Mt. Mizugaki, Moai Face, First Free Ascent

Japan, Oku-chichibu Mountains
Author: Keita Kurakami. Climb Year: 2016. Publication Year: 2017.

The Moai Face is a smooth wave of granite that rises out of the pines at Mt. Mizugaki, one of Japan’s premier traditional rock climbing crags. The nearly blank, 110m headwall appeared to be stunning to climb but very hard to protect, and the traditional ethic is strong here. Thirty years ago, some strong climbers began to open free routes here without bolts. This cleanest style has been respected and performed in this area ever since. Nowadays, when someone plans to open a new route, they consider climbing style very seriously.

It was in this spirit that I began the quest for a ground-up ascent of the Moai Face last year with Yusuke Sato.
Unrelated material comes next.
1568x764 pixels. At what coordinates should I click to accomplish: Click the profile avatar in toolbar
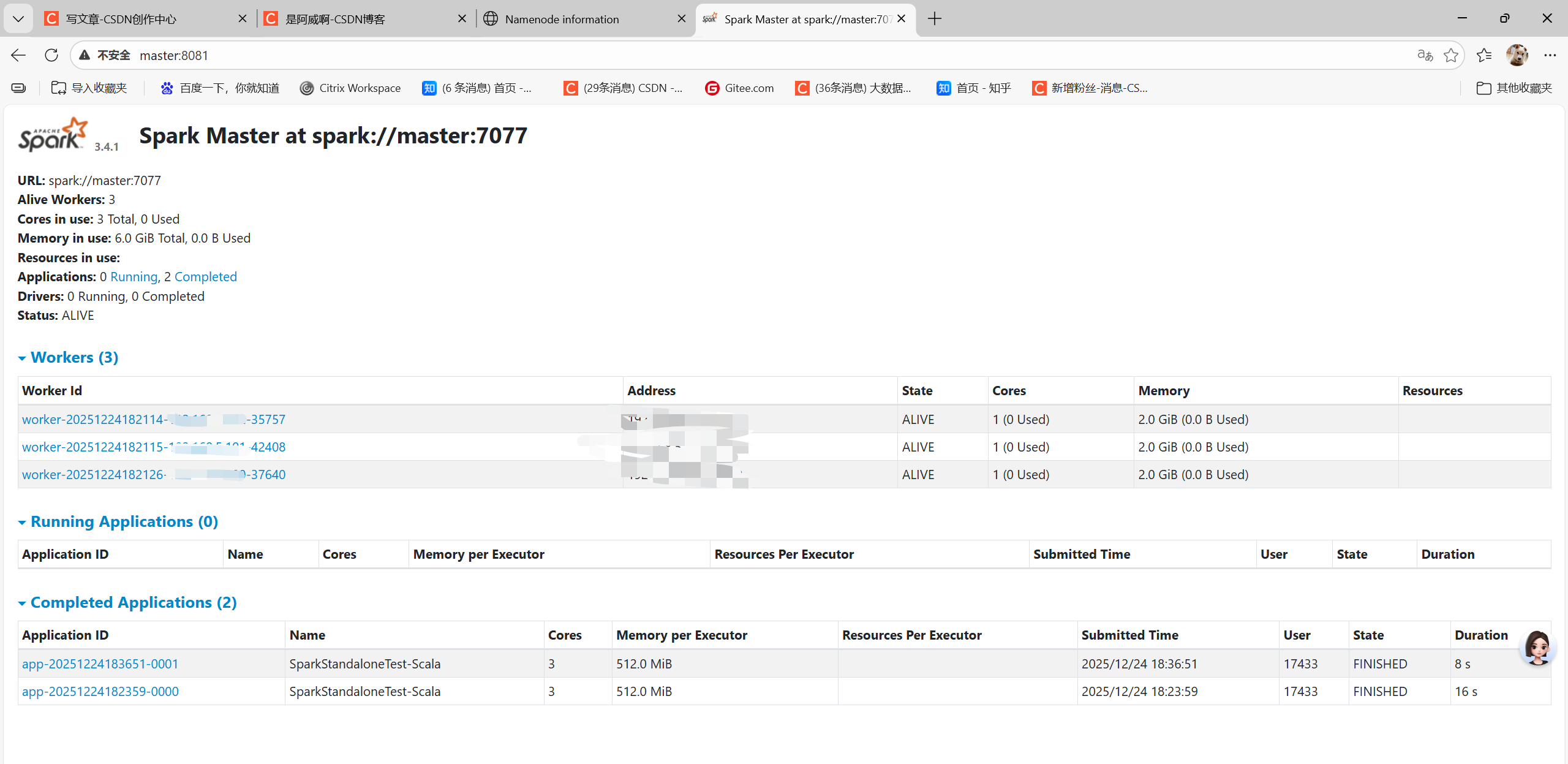tap(1517, 55)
However, I soon realized that a ground-up approach would require placing bolts to be safe. In order to maintain the traditional protection style, we changed tactics to a top-down, “headpoint” approach. With much practice over six months, we were able to climb each pitch free and discover the available protection—some pitches had as few as three pieces of gear. I managed to climb all the pitches without placing any bolts for protection and only using natural protection: cams, nuts, and skyhooks. I placed bolts only for anchors at natural stances, a ledge-to-ledge strategy.

On October 18, 2015, I attempted to lead the entire route. Some pitches required multiple attempts, however I succeeded in making a clean redpoint lead of all seven pitches. The crux pitches two through four are 5.13c, 5.14a, and 5.13d, respectively, all with substantial runouts. The hardest sequence, a 5.14a deadpoint move to a sloping hold, is 6m above the last gear. It took immense focus to execute these hard moves while exposed to big falls. The next day, Yusuke free climbed each pitch on lead as well. We were excited with this success, but the story of the route was not over. On April 23, 2016, we returned to the Moai Face to make a one-day continuous ascent from the ground, with no falls, climbing the route in the best style. We named the route Senjitsu-no Ruri (250m, 5.14a R/X). Senjitsu-no literally means “thousand days,” and “ruri” is the jewel lapis lazuli. I compared “thousand days jewel” to a thousand days of precious experiences through climbing.